Limitations for new accounts
Most cryptocurrency exchanges require users to verify their identity or have a verified account in order to make withdrawals, or have the limitations on the amount they are able to withdraw removed. Once your account is fully verified, the limitations are removed, and you can generally deposit and withdraw as much as you want.
This verification process that exchanges use is a “Know your Customer”, and “Anti Money Laundering” (KYC/AML) verification check. The process of submitting identification documents, proof of residence, bank account details etc, enables the exchange to identify and verify the identity of its users.
Why do exchanges have KYC/AML?
Having KCY/AML procedures in place allows the exchange to meet regulatory compliance and to make sure that its services aren’t being used for criminal activities such as money laundering or terrorist financing.
Exchanges have a huge responsibility to make sure that no “dirty money” gets processed, that is money from accounts that are not verified with proper KYC/AML procedures in place.

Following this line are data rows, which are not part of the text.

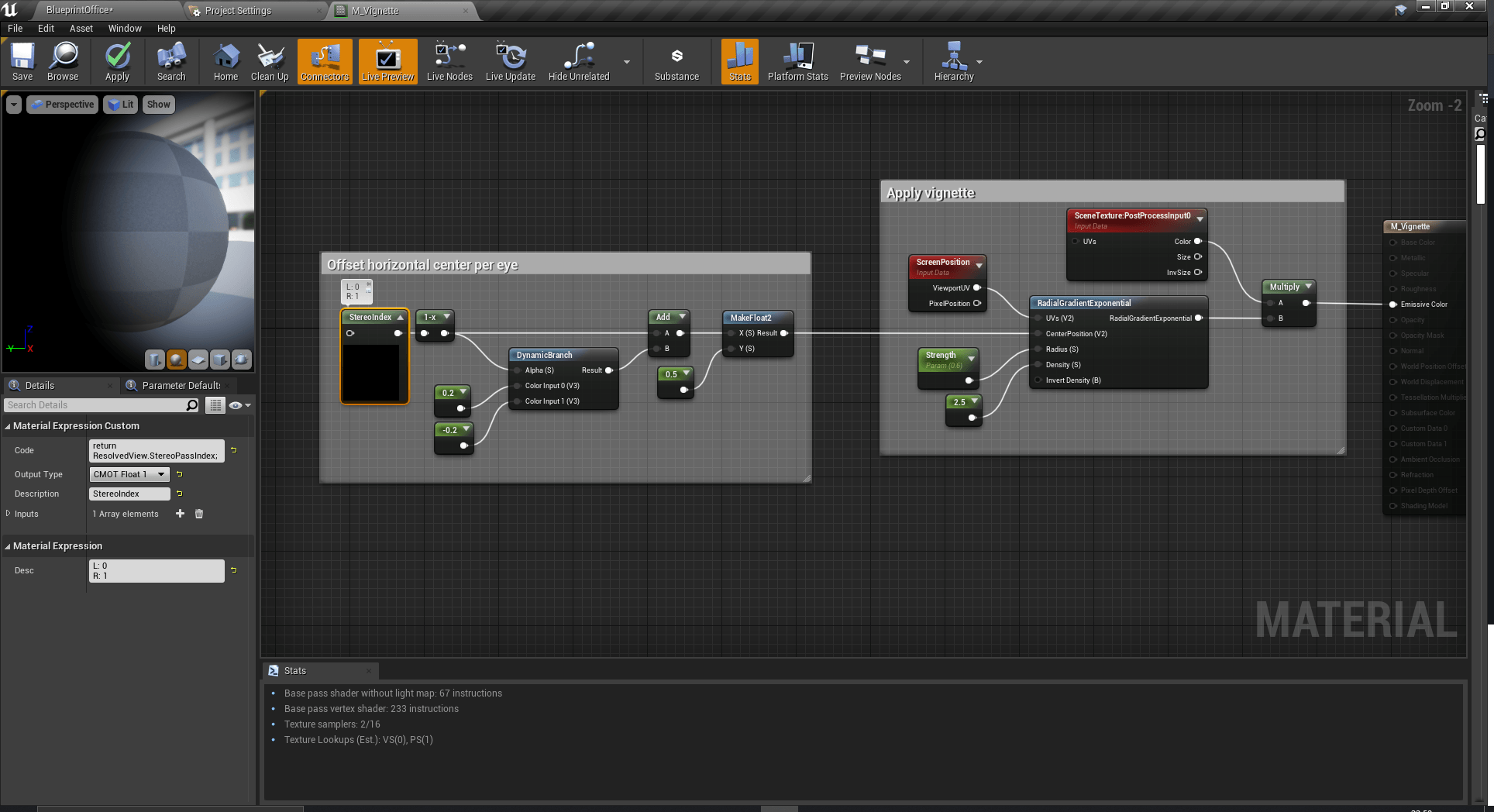Open the material Search tool
This screenshot has height=812, width=1494.
tap(170, 61)
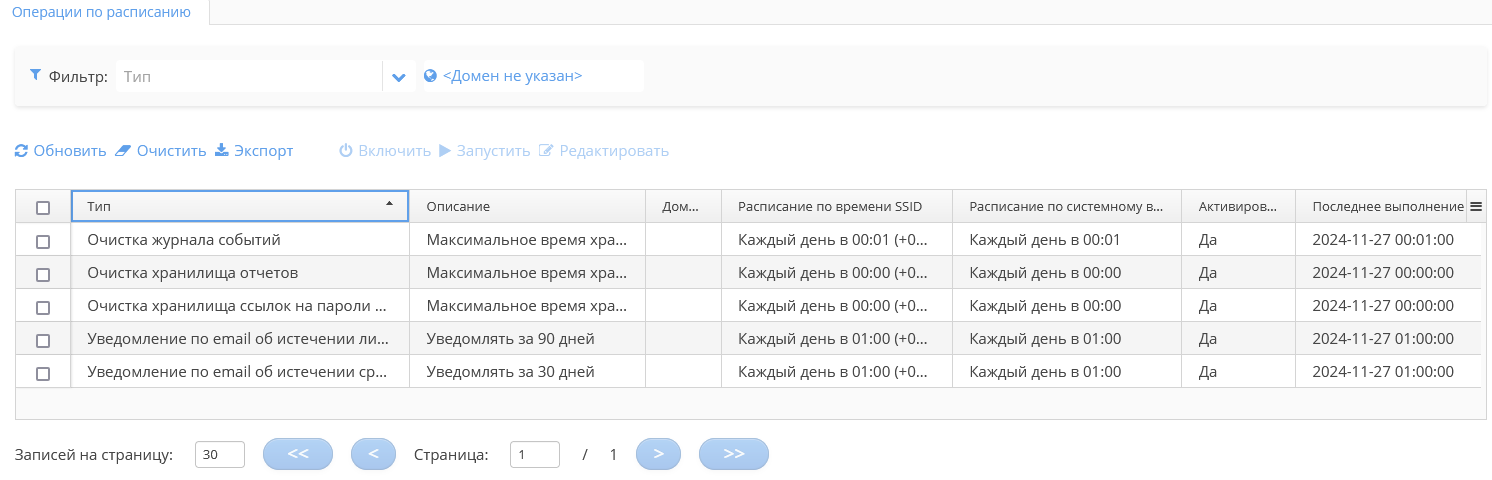
Task: Open the table columns menu icon
Action: pos(1475,206)
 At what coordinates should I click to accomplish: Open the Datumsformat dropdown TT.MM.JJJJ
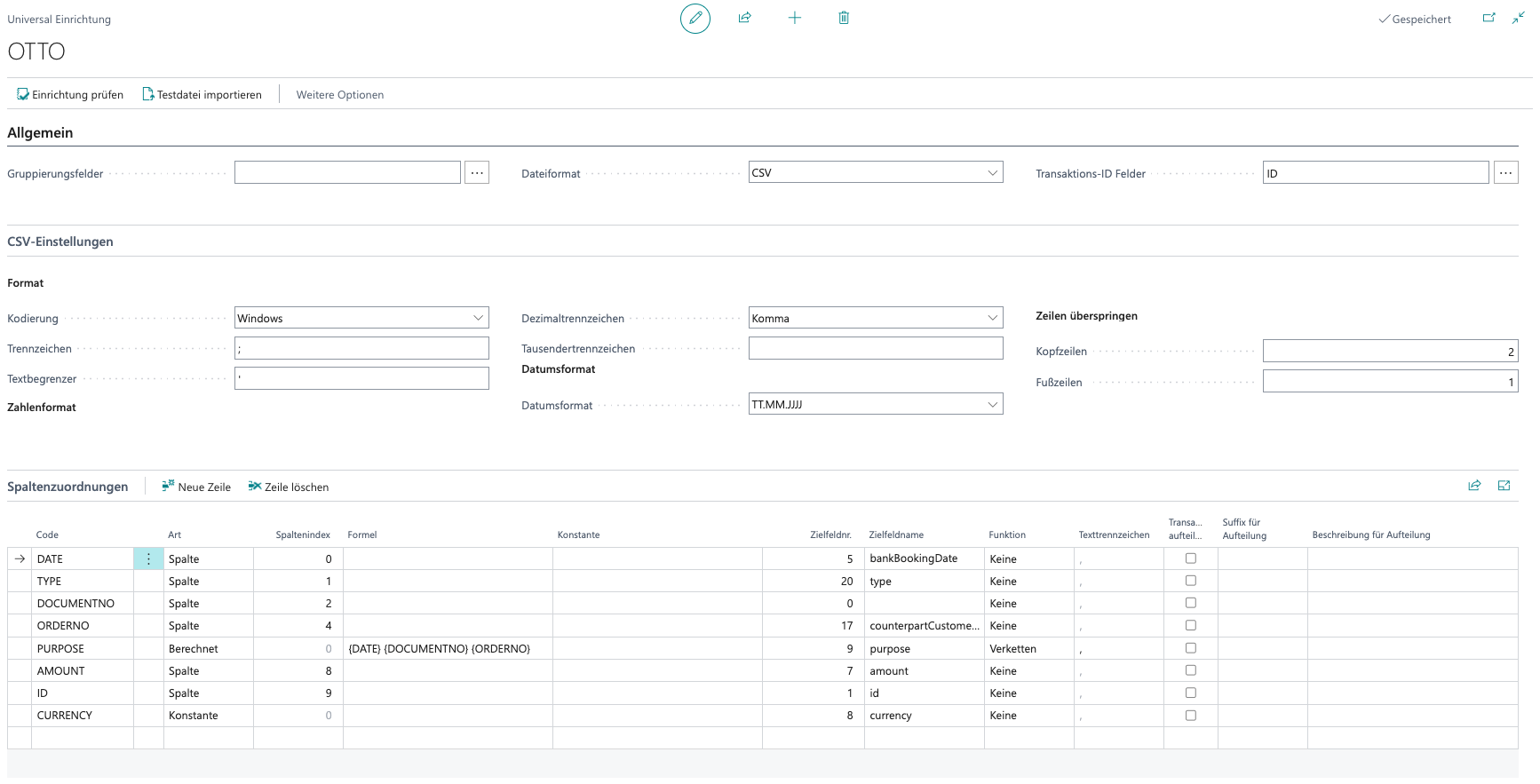pyautogui.click(x=875, y=405)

For bitcoin and cryptocurrencies to be seen in a good light, and to one day go ‘mainstream’, the exchanges need to be seen as responsible entities and be in good standing with the regulators, the FIC, SARS and SARB. This can only be done if they have accurate customer information, and have adequate procedures in place to make sure that the money going in and out of their bank account is going to the correct people.
In South Africa the amount of identity fraud and fraudulent transactions taking place every day is high. Cryptocurrency exchanges do not want to be seen as complicit in any form of illegal or criminal activity.

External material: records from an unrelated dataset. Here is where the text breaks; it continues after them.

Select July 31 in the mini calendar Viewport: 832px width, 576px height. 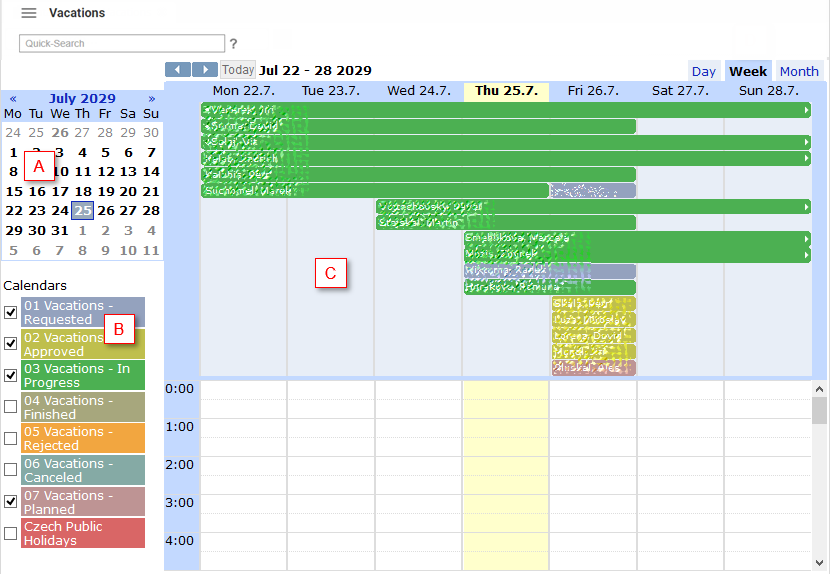(x=59, y=229)
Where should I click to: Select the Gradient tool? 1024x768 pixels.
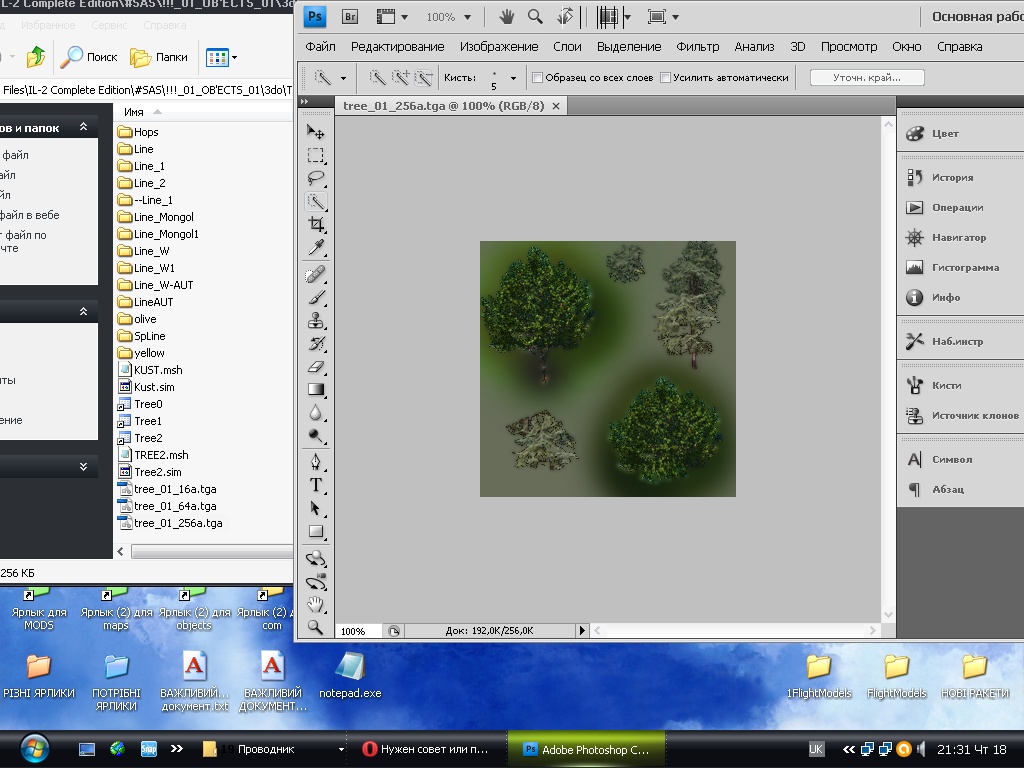pos(316,390)
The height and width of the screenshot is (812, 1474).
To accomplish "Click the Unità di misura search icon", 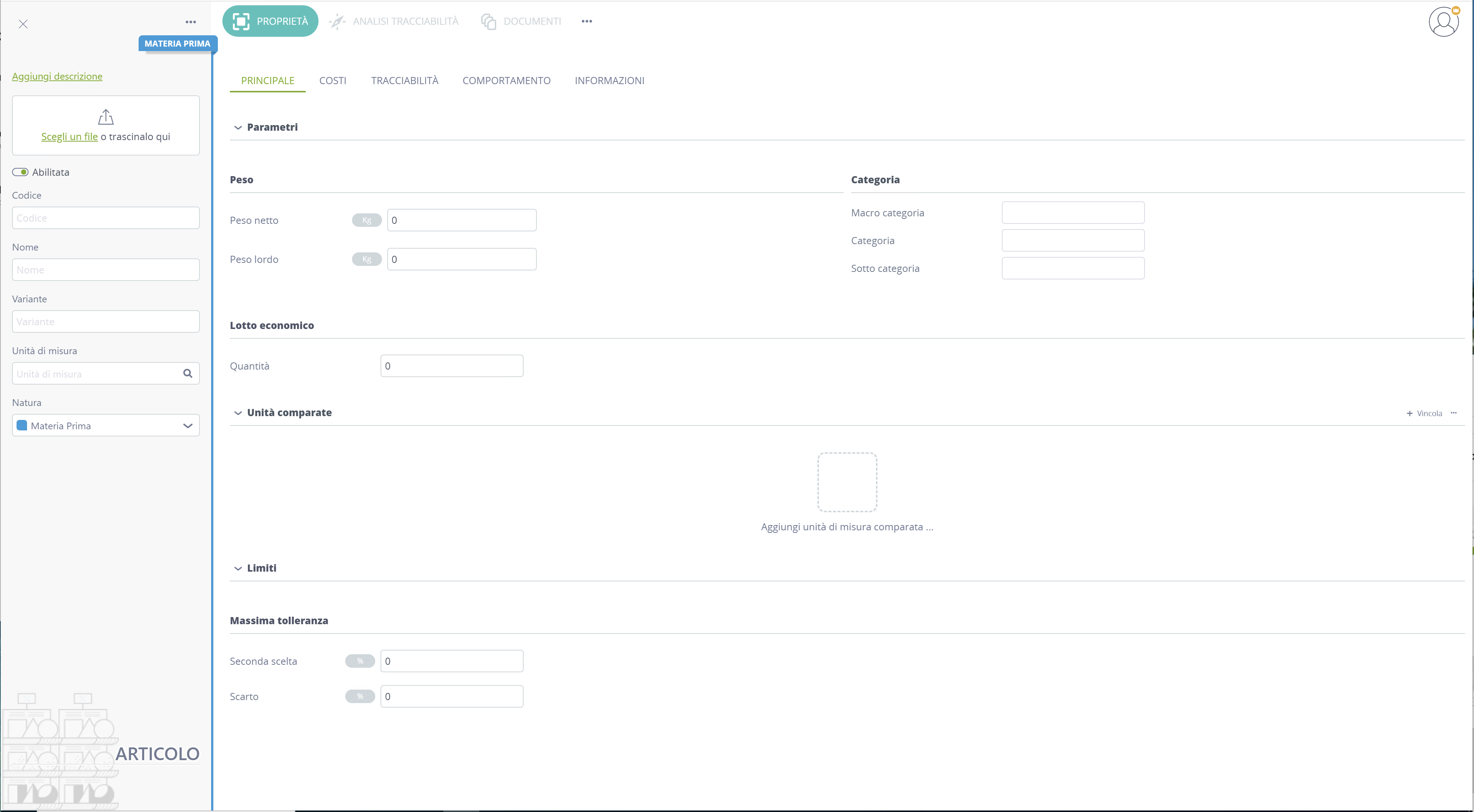I will [x=188, y=374].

If bitcoin, cryptocurrencies or the exchanges fall foul of the law, or are used to commit crimes, this will hurt adoption and the entire cryptocurrency ecosystem. By complying with all the rules and regulations, and going above and beyond what is needed, the bitcoin exchanges are doing their part to reduce crimes using cryptocurrencies.

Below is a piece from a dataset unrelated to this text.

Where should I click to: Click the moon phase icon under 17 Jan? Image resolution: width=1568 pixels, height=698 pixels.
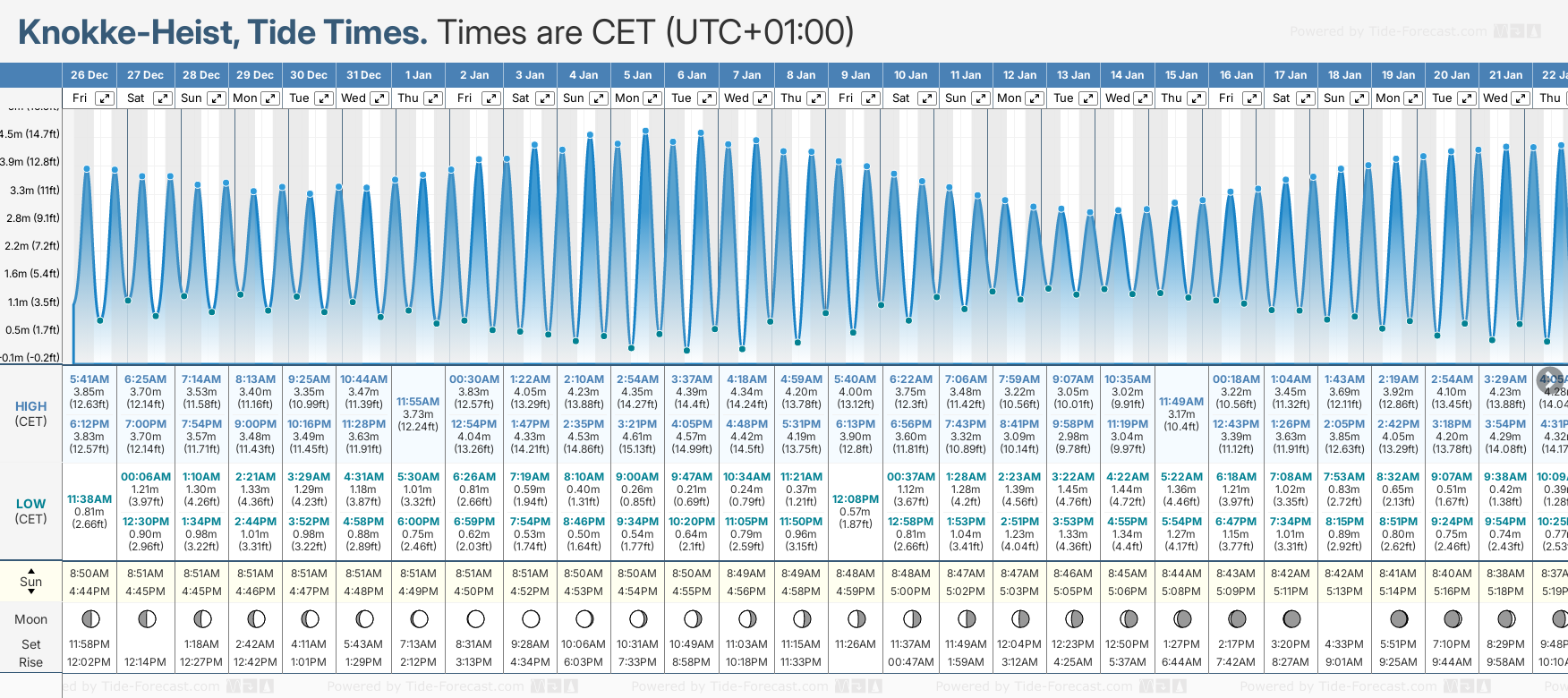[x=1291, y=618]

Exchanges might even require certain users to provide additional information on the source of funds they are wanting to deposit, and sometimes will flat out refuse a customer, closing down the account.
When it comes to money laundering and financial crimes involving cryptocurrency, the exchanges aim to be seen by the regulators as going above and beyond to make sure the users and the money on the exchange are all above board.
Exchanges are committed to complying with all current South African regulations that help prevent, detect and remediate unlawful behavior by users when using their trading platforms or any of their other services.
Providing proof of Identification
Most exchanges require a high quality scan or photograph of your ID book or passport as proof of ID. It is very common for an exchange to also ask for you to take a selfie holding the identification document and a piece of paper with the date and the name of the exchange.
The reason some exchanges do this is because it is a very fast and easy way to prove that you are the owner of the ID document that was sent through. With the high amount of identity fraud in South Africa, it is easy for people to submit a stolen ID or passport to open an account. By taking a selfie with the document, you instantly prove you are the owner.
Bank statement as proof of residence
Most exchanges will ask for a bank statement because the bank has already gone through the process of verifying your address when you FICA your bank account. If you can supply a bank statement that has an already verified address on it, then the exchange is generally happy.
The second reason exchanges want your bank statement is to prove your bank account details are correct so that you are able to make withdrawals. If you are going to deposit money to the exchange it also needs to come from the bank account you provide. Just to be clear, the deposits and withdrawals you make both need to come from, and go to the bank account you provide to the exchange.
Using a bank statement for proof of residence can make the verification process go quicker, as the one document answers multiple questions for the exchange.
When something goes wrong
If your account on an exchange throws up a red flag in terms of irregular or strange activity, exchanges will most likely scrutinise your account further, and could even ask for some more verification documents. Your account could be locked while some ‘Enhanced Due Diligence” procedures are done on your account.
Although this might be frustrating to have your account locked in an innocent situation, it could also save your funds if your account has been compromised. By having all users accounts verified, exchanges are able to reduce the probability of any fraudulent activity on the exchange.
Why does it take long to get verified?
The compliance department at exchanges has staff that manually check and re-check all your information and documents. This information is not always accepted at face value, it is often cross checked with banks to make sure that it is correct. If confirmation information coming back to the exchange is slow, the exchange needs to wait before continuing. Generally it can take from a couple of days, to 10 days to get your account fully verified with no limitations.